Building Resilience: Recent Developments

In recent years, targeted investments and strategic alignment with national and EU frameworks have accelerated Gozo’s transformation.

  • Enhanced Connectivity: The introduction of a fourth Gozo Channel ferry (2019), a second fibre-optic link (2020), and a fast ferry service to Valletta (2021) have substantially improved mobility and digital integration. These measures align with the European Commission’s priority on digital and physical connectivity for cohesion regions.
  • Educational and Social Infrastructure: The establishment of Queen Mary University of London’s Gozo Campus has strengthened local capacity in education and health sciences, while also enhancing the university’s international visibility. Investments in health, schools, and sports facilities reflect the alignment of regional development with social well-being.
  • Strategic Governance: The GRDA’s regional strategy operationalises the EU’s 2021–2027 Cohesion Policy objectives, particularly “Smarter Europe” and “Greener Europe.” It integrates sustainability, innovation, and inclusion, promoting a coherent long-term vision that transcends sectoral silos.

Emerging Outcomes

Gozo’s recent trajectory is encouraging.

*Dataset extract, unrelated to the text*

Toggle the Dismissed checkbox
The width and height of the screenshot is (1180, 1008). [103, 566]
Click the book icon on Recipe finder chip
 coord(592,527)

Over the past decade, economic activity has more than doubled, unemployment has reached historic lows, and employment has expanded beyond traditional sectors. Tourism remains robust, but diversification into professional and technical services is increasingly evident.

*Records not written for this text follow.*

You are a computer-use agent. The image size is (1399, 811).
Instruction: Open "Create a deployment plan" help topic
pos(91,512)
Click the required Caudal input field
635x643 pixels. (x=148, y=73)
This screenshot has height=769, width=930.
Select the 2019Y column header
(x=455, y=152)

Improved transport and digital infrastructure have facilitated new forms of entrepreneurship, remote work, and knowledge exchange, positioning Gozo as an emerging “micro-region of innovation” within the Mediterranean context.

ESPON’s 2023 analysis on Territorial Resilience in Europe identifies governance quality, community participation, and innovation capacity as the main determinants of resilience, all areas where Gozo shows measurable progress.

Policy and Practice Recommendations

For Gozo to sustain and deepen its resilience, several strategic directions are essential:

  1. Invest in Smart Connectivity: Continue enhancing multimodal and digital connections, prioritising reliability and environmental performance. Innovative transport solutions (e.g. hybrid ferries or smart mobility platforms) could further reduce isolation.
  2. Foster Knowledge Retention and Entrepreneurship: Policies should support remote work ecosystems, startups, creative clusters, and youth entrepreneurship. Internship programmes and industry partnerships can encourage return migration and local innovation.
  3. Diversify the Economic Base: Gozo should promote green economy, cultural industries, and digital services, areas supported by the EU’s Smart Specialisation Strategies (S3) framework.
  4. Strengthen Environmental Governance: The island must maintain strict spatial planning controls, prioritise sustainable transport modes, and accelerate the adoption of renewable energy, in line with the EU Green Deal and the Smart Islands agenda.
  5. Enhance Local Governance Autonomy: A stronger institutional voice within national and EU decision-making processes is crucial to ensure alignment between local aspirations and policy frameworks.

These recommendations echo the OECD’s Building Resilient Regions (2022) guidance, which emphasises empowering territories to design and implement their own adaptive, place-sensitive development pathways.

Conclusion: Resilience as Forward Momentum

Gozo’s experience shows that resilience is not merely the capacity to recover but the ability to transform. Through community strength, strategic governance, and environmental foresight, Gozo demonstrates how small, double-insular regions can convert peripherality into potential.

Its development trajectory reflects the value of place-based policy, a cornerstone of EU regional cohesion, and reaffirms that even the smallest territories can become models of innovation and sustainability. In a century defined by uncertainty, Gozo stands as a microcosm of how islands, and regions more broadly, can shape their destinies through resilience, foresight, and collective intelligence.